Statistical analysis

Descriptive statistics on subject demographics were calculated, along with the distributions of urinary pyrethroid metabolite concentrations, and sperm DNA damage measures. Bivariate analysis was conducted between all sperm DNA damage, pyrethroid metabolite, and demographic variables to investigate differences between distributions or categories and the potential for confounding. Differences were tested statistically using parametric or non-parametric methods where appropriate. Proportion of samples below the limit of detection (LOD) were as follow: 3PBA was 28.41%, for TDCCA 34.49%, for CDCCA 42.03%, and for DBCA 83.19%. Creatinine adjusted pyrethroids metabolites: 3PBA, TDCCA, and CDCCA were categorized into below or equal to the median for each metabolite and greater than the median. Owing to the high proportion of samples below the LOD in the case of DBCA these creatinine adjusted pyrethroid metabolite concentrations were categorized as above and below LOD. Additionally, the sum of pyrethroids was presented and consisted of specific metabolities. Zero was used in the calculation of these summed variables for values below the LOD, prior to categorizing into groups. The following covariates were evaluated as potential confounders: sexual abstinence (days), age (years), smoking (yes/no), past diseases (yes/no), alcohol consumption (none or <1 drink/w, 1–3 drinks/w, 4–7 drinks/w). The relationship between urinary pyrethroid metabolite categories and sperm DNA damage was evaluated using multiple linear regression.
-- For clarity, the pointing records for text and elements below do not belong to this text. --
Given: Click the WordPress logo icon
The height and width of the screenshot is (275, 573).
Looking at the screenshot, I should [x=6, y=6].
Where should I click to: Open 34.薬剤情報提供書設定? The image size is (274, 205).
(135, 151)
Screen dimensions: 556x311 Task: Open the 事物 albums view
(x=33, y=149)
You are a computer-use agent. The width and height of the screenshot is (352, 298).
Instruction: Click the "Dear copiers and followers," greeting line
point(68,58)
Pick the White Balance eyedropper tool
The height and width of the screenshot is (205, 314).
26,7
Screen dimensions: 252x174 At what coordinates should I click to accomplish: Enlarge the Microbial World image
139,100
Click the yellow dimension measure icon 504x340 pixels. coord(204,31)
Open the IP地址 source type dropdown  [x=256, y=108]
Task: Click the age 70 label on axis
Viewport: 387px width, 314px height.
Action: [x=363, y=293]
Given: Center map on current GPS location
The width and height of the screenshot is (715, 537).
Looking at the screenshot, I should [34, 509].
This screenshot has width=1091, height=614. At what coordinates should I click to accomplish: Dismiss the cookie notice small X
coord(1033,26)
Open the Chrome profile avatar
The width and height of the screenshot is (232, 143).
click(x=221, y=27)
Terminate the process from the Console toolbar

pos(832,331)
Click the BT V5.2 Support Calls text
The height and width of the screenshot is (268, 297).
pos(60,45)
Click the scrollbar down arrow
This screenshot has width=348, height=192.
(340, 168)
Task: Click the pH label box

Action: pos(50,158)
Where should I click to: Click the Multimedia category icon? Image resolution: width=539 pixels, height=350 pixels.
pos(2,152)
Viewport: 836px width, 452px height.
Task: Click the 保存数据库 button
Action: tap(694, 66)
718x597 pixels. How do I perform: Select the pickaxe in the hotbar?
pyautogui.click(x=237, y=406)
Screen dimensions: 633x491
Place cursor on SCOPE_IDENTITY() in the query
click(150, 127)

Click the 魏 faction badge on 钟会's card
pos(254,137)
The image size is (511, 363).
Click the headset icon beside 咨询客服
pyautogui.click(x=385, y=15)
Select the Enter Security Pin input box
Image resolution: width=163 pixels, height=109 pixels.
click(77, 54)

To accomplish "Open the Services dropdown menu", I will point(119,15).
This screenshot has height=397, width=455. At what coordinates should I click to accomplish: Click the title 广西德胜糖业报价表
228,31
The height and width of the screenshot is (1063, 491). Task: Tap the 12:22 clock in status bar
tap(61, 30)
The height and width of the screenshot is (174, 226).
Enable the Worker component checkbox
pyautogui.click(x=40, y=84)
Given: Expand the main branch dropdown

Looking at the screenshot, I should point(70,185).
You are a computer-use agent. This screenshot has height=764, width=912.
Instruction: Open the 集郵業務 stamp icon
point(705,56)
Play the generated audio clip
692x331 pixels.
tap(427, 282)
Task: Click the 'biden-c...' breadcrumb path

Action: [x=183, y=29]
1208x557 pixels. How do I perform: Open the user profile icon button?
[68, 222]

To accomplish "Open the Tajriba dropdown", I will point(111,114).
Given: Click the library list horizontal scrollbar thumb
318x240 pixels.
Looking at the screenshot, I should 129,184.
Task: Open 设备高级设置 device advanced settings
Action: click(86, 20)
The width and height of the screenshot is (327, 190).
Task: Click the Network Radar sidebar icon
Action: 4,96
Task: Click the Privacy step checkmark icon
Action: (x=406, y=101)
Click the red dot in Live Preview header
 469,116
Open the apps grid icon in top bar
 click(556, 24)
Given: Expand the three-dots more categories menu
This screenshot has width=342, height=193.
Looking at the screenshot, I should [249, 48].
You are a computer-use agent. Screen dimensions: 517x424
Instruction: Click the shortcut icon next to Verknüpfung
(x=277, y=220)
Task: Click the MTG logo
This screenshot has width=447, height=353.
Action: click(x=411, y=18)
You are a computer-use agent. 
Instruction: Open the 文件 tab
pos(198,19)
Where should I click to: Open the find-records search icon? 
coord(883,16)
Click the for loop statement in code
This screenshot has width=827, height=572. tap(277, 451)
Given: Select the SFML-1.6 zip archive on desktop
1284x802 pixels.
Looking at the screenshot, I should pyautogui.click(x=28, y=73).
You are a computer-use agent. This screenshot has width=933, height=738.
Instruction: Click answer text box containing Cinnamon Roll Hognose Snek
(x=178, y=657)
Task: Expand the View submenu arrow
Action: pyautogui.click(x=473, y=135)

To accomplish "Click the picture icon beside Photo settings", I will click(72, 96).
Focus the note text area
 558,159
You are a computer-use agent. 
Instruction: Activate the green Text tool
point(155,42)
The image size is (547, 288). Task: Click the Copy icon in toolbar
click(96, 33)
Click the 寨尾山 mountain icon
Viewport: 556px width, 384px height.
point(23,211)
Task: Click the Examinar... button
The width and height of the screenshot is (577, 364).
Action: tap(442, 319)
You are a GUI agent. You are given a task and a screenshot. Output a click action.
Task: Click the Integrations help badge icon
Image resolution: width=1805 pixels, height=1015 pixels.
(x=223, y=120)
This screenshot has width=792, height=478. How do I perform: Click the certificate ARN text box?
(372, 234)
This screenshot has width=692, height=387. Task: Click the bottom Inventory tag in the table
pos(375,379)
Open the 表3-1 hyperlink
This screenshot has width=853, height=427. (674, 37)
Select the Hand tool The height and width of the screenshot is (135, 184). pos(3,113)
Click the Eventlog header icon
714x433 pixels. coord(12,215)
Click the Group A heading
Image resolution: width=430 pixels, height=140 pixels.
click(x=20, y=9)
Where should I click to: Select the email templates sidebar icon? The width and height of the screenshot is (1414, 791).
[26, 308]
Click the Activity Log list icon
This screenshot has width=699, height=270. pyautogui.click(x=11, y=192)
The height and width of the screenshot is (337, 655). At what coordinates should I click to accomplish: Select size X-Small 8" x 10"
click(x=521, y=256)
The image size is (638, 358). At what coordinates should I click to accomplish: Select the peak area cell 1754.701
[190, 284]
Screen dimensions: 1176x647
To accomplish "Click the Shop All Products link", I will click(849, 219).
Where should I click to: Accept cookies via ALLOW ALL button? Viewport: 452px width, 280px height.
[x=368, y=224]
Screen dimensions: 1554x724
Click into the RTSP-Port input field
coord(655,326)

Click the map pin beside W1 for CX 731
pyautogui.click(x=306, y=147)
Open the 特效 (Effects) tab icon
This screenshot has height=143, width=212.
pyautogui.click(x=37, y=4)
DNA damage measures were log transformed. Kendall correlation coefficient was used to assess the correlations between pyrethroids metabolities. The R 2.15.1 statistical program was used to analyze data [R Core Team Citation2013].

Acknowledgment

The excellent technical assistance of Ms. Teresa Pawłowska is greatly acknowledged.

Declaration interest

This study was performed under the project “Epidemiology of reproductive hazards - multicenter study in Poland” supported by the National Center for Research and Development in Poland, from grant no. PBZ-MEiN-/8/2//2006; contract no. K140/P01/2007/1.2.1.2, and partly funded by grant ST-5 from the Medical University of Gdańsk. The authors declare no conflict of interest.

Author contributions

Study concept, design, and data interpretation: JJ, WH, MR; Data analysis: WS; Drafted the manuscript: JJ; Responsible for recruitment of men to the study and analysis of main semen parameters: MR, PR; Responsible for analysis of urinary level of metabolites of pyrethroids: BW, MP; Responsible for DNA damage analysis: MB. All authors provided substantial intellectual contributions and approved the final version of manuscript.